The problem - The full set of entries below should be transcribed exactly.

Records to use -
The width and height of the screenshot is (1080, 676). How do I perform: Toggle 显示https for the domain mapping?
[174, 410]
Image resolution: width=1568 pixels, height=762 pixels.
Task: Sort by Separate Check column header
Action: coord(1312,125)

Answer box -
The width and height of the screenshot is (1080, 676). How do I perform: Toggle 显示https for the domain mapping?
[174, 410]
Image resolution: width=1568 pixels, height=762 pixels.
Task: Sort by Separate Check column header
Action: coord(1312,125)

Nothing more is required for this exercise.